<<<<

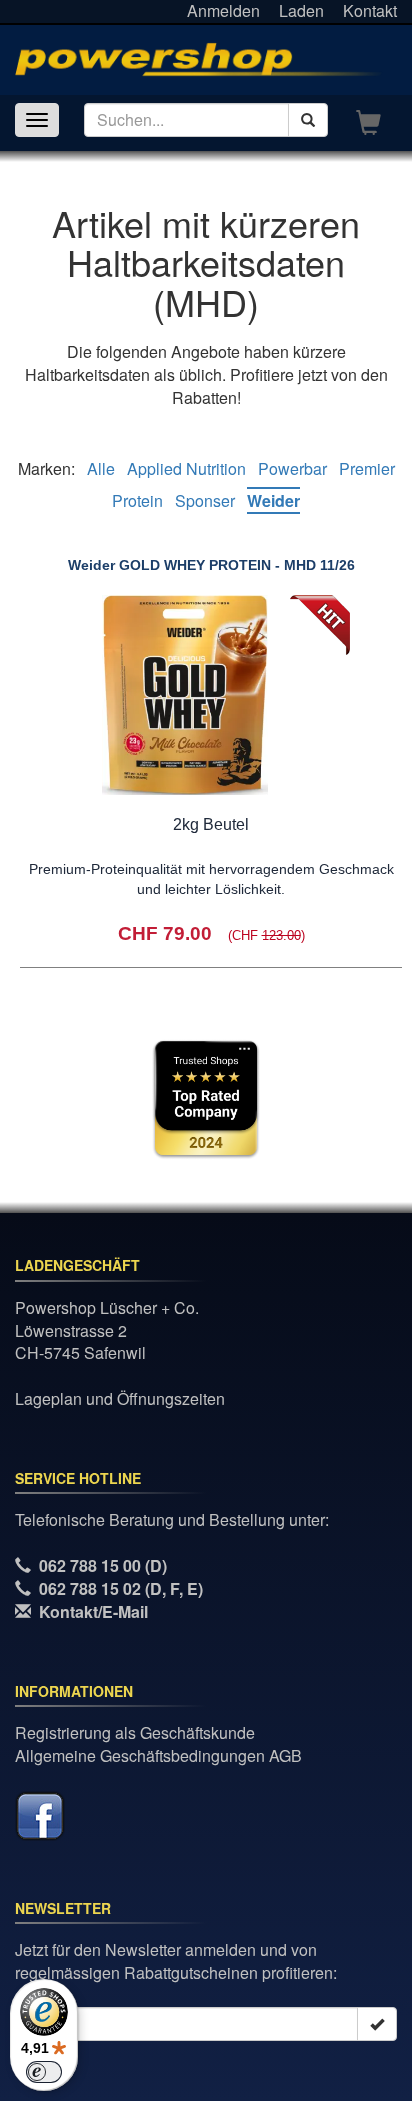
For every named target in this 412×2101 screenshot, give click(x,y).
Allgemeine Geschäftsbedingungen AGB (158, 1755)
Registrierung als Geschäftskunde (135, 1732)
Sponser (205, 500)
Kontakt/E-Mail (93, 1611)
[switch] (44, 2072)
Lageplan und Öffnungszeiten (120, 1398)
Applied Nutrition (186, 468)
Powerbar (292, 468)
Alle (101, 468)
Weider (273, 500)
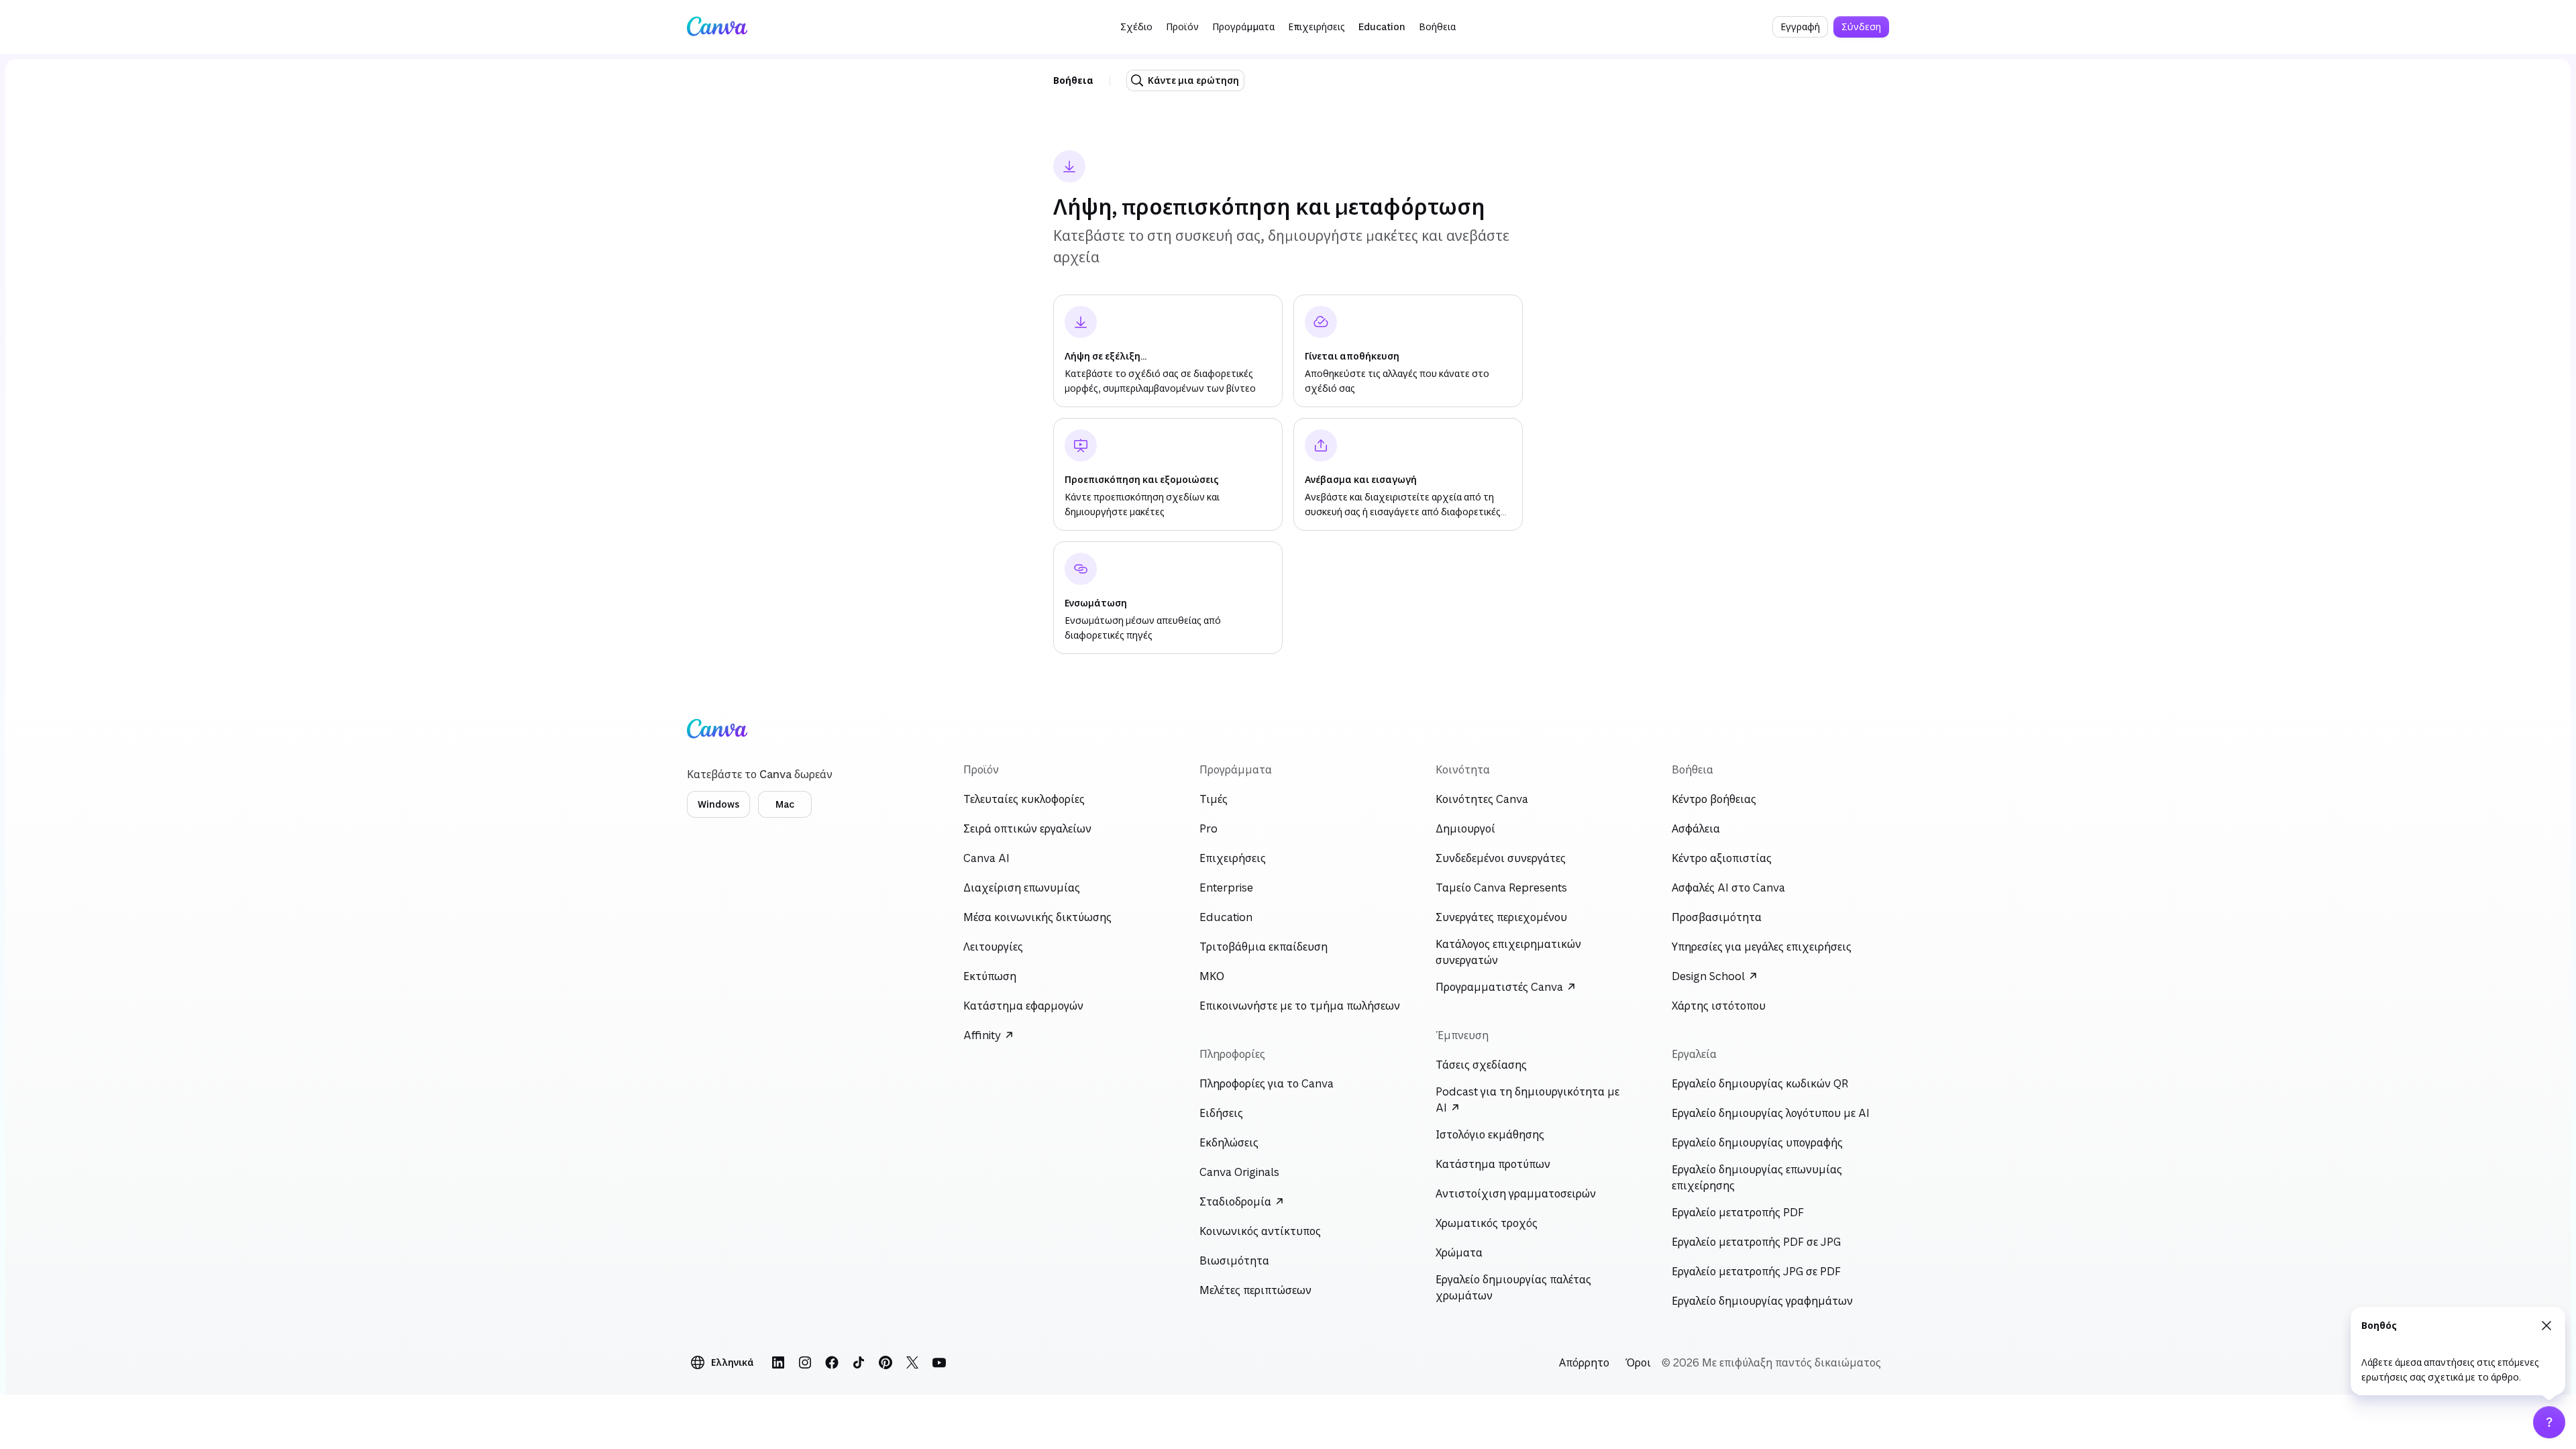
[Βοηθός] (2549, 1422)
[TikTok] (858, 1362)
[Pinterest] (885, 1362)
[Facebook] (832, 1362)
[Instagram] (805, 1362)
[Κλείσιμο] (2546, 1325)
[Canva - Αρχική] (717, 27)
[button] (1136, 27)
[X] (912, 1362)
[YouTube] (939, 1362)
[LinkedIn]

>>>>

● **PROBLEM REQUIREMENTS**:
Print the lines from the one that contains "Alle (101, 468)" through the last line of the data, exactly and in full, and no other lines. Pictures are not part of the copy.

● **YOUR SOLUTION**:
Alle (101, 468)
Weider (273, 500)
[Βοηθός] (2549, 1422)
[TikTok] (858, 1362)
[Pinterest] (885, 1362)
[Facebook] (832, 1362)
[Instagram] (805, 1362)
[Κλείσιμο] (2546, 1325)
[Canva - Αρχική] (717, 27)
[button] (1136, 27)
[X] (912, 1362)
[YouTube] (939, 1362)
[LinkedIn]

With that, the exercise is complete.